L’ÉCONOMIE MAROCAINE AU CREUX DE LA VAGUE

LE HCP ÉVALUE LA CRISE AU MAROC

Avec une décroissance prévue en 2020 de l’ordre de 5,8%, selon les pronostics du Haut Commissariat au Plan, la récession économique au Maroc est décrite comme profonde. Mais des lueurs d’espoir se profilent en 2021 avec une reprise attendue des indicateurs économiques.

Comme toutes les économies du monde, l’économie marocaine a été frappée de plein fouet par la crise du Covid-19. La crise économique qui en a résulté est, sans aucun doute, l’une des pires durant ces cinquante dernières années au point de parler non d’une simple crise mais d’une récession. Un terme qui renvoie à une situation catastrophique difficile à combattre en raison de sa gravité et de sa profondeur. Selon les derniers pronostics du Haut Commissariat au Plan, l’économie marocaine va connaître une décroissance de 5,8% en 2020.

L’effet de la crise du Covid-19 est naturellement considéré comme l’élément déclencheur; mais il y a aussi la sécheresse, qui a été d’une extrême violence cette année avec une chute brutale de la récolte céréalière et des réserves en eau qui ont fondu comme neige au soleil. Dans le détail, le secteur primaire, en l’occurrence l’agriculture, dégagerait une valeur ajoutée en repli de 5,7% en 2020 après avoir régressé de 4,6% en 2019, tandis que les activités non agricoles devraient connaître un net recul de 5,3% en 2020 après une hausse de 3,7% l’année précédente.

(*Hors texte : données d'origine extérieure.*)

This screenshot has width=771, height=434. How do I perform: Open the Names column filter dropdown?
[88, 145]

Des dépenses supplémentaires
Pour le secteur secondaire, il devrait enregistrer un repli de près de 6,9% en 2020 après une hausse de 3,6% en 2019. A l’exception des activités des industries chimiques et para- chimiques et du secteur minier, les autres activités secondaires devraient afficher une baisse remarquable de leur valeur ajoutée. Quant aux activités commerciales, elles devraient baisser de 4,5% après une hausse de 3,8% en 2019. Les secteurs du tourisme et du transport, fortement impactés par la fermeture des frontières et les mesures prises pour l’endiguement de la pandémie, seraient les plus touchés. Le taux de chômage devrait atteindre près de 14,8%, soit une hausse de 5,6 points par rapport au niveau enregistré en 2019.

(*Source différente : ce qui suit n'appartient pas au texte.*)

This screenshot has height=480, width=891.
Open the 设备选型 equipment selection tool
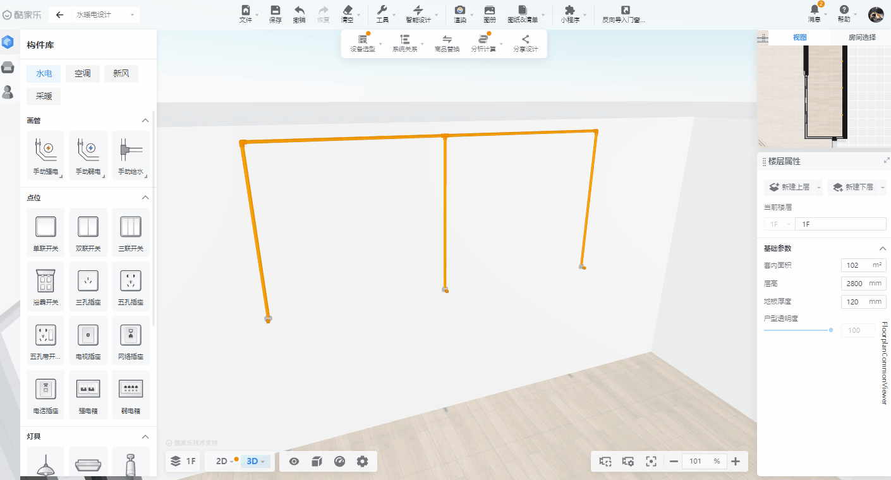coord(363,43)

Dans ces conditions, la demande intérieure devrait enregistrer une baisse de 4% en 2020, sa contribution à la croissance serait ainsi négative de 4,4 points au lieu d’une contribution positive de 1,9 point en 2019. Pour sa part, la contribution de la demande extérieure à la croissance serait négative de 1,4 point, après avoir été positive de 0,6 point l’année précédente.

Au niveau des finances publiques, la pandémie du covid-19 et le gel de l’activité économique nationale durant la période de confinement, devraient induire des effets néfastes sur le budget de l’Etat en termes de recettes fiscales. Les mesures prises par le gouvernement pour limiter la propagation du virus, devraient engendrer des dépenses supplémentaires aux charges ordinaires. En conséquence, le déficit budgétaire devrait s’accentuer en 2020 pour atteindre près de 7,4% du PIB, dépassant largement le niveau atteint en moyenne annuelle entre les années 2011 et 2013, soit 6,1% du PIB.

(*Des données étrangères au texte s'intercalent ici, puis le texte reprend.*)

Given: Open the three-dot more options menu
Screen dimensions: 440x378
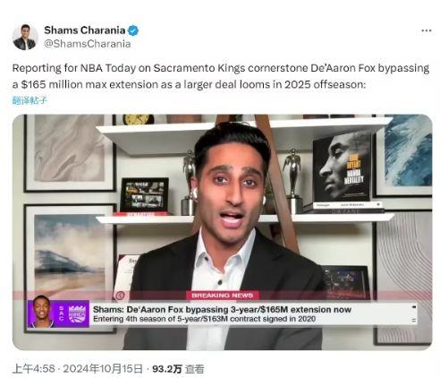Looking at the screenshot, I should point(427,30).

Pour couvrir ces besoins, le Maroc va avoir recours aux emprunts extérieurs, dépassant le plafond des financements extérieurs fixé par la loi des finances 2020 à 31 milliards de dirhams. Ces conditions devraient porter l’encours de l’endettement global du trésor à 74,4% du PIB en 2020. La dette publique globale dépasserait, pour sa part, le seuil de 90% du PIB, en hausse de près de dix points par rapport à 2019.